Kyle laughed. “They built it our senior year. We didn’t actually get to go here. The town was really excited about this. Our leap into the twentieth century.”
“This is the twenty-first.”
“That was back in 1969. We don’t get around to things real fast up here. We’ll probably hit the twenty-first century in about 2088.” He pulled the car up to the curb in front of the largest building in the “park.”
“You want to make a run for the door?” Kyle said.
Gregor did want to make a run for the door. It was quite close—Kyle had parked right outside, in the fire lane. Gregor stepped out into the wet and bolted for the enormous plate-glass front of the lobby. Kyle was right behind him.
“You wonder what they’re thinking when they build places like this,” Kyle said. “It’s like living in a fishbowl. Literally. All glass.” He grabbed the possibly brass metal handle of the glass door and pulled it open for Gregor to go through. “Principal’s office to your right. There’s a sign.”
There was a sign. Gregor headed through it and found himself in a room very much like the room at the police station, a big space with a counter running across the end of it nearest the door, leaving a small area for people to wait until they could be spoken to. Unlike the area at the police station, though, this one contained more than a single receptionist. There had to be half a dozen secretaries, all working away at computers. Kyle came in and said, “Yo, Lisa. Where is she?”

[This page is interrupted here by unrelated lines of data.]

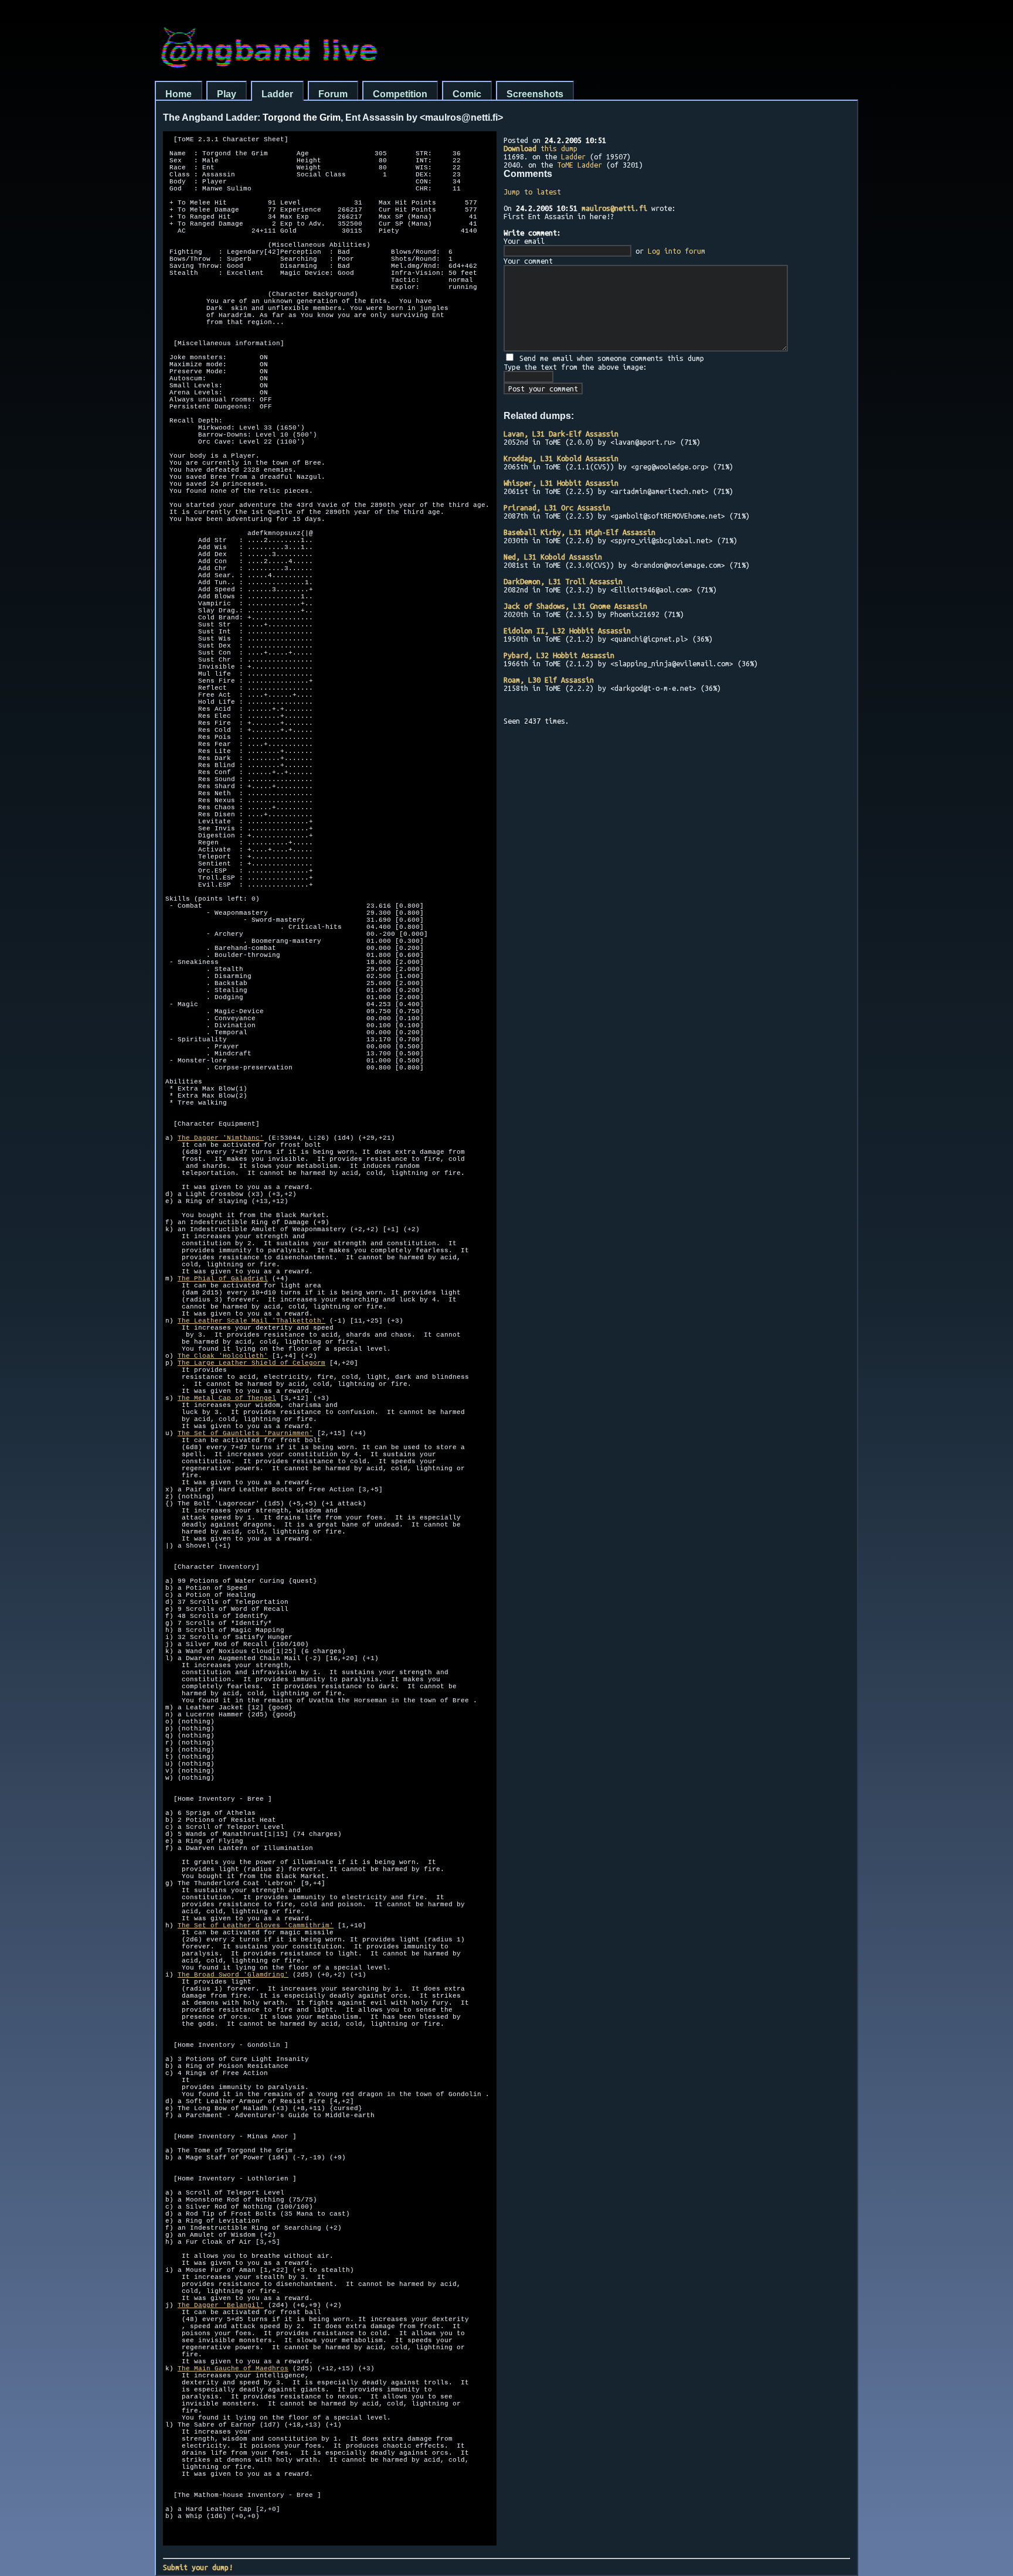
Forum (333, 94)
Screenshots (534, 94)
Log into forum (676, 251)
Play (226, 94)
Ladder (277, 94)
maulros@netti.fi (614, 208)
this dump (540, 148)
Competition (400, 94)
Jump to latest (532, 192)
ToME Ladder (579, 165)
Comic (467, 94)
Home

A dark young woman rose from a desk at the back and came up to the counter. “Hello, Kyle. You must be Mr. Demarkian. She’s in her office. You don’t want to know.”

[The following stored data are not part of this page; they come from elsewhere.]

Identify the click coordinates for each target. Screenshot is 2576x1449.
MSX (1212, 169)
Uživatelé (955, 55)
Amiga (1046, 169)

“We have an appointment,” Kyle said.
“I know you do. She told me. But it’s like I said, you don’t want to know. She’s been absolutely nuts all day, and I don’t mean her usual nuts. She’s been berserk. I’ve never seen anything like it.”

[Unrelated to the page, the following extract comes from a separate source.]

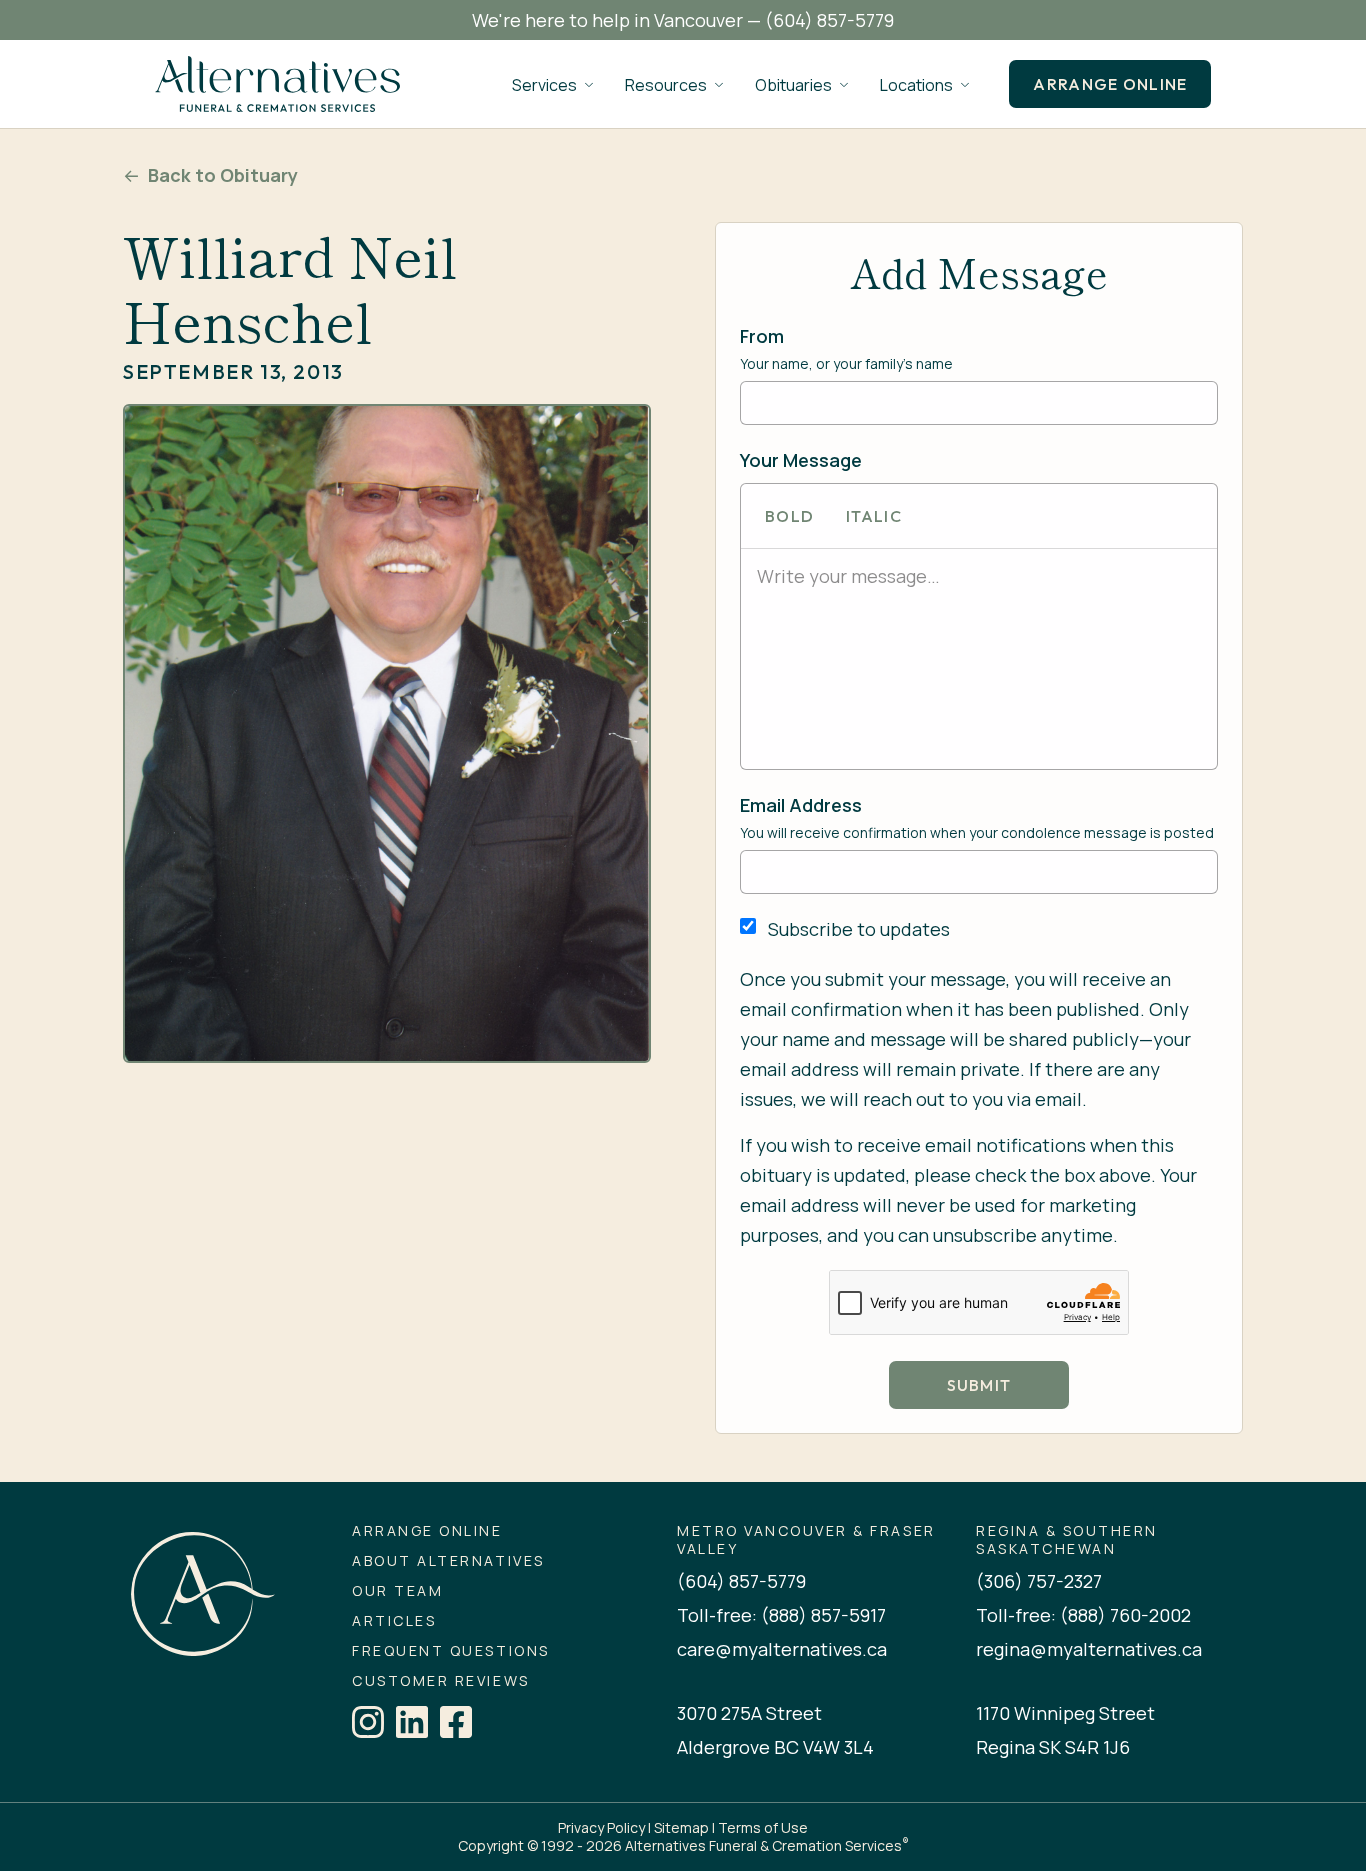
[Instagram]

“Perhaps she’s upset about the death of, ah …” Gregor drew a blank. He kept thinking of the dead woman as “Chris.” He always seemed to think of all the women in Hollman by their first names, even if he hadn’t met them.
“She isn’t upset,” Lisa said as she opened the counter to let them through. “She’s furious. She’s having one of those full-scale attack things where she thinks she can storm the walls of Troy and bring it down single-handedly. Just a second and let me knock.”
Lisa knocked on a door at the very back of the big room. There was a sound from inside, and she opened the door and stuck her head in. “Kyle is here. With Mr. Demarkian.” There was another sound from inside the inner office, and Lisa stepped back to let them in. “I’ll get coffee,” she said, disappearing behind them.
Gregor let himself get ushered into an office that was small by federal standards, but probably huge by the standards of a small-town school system.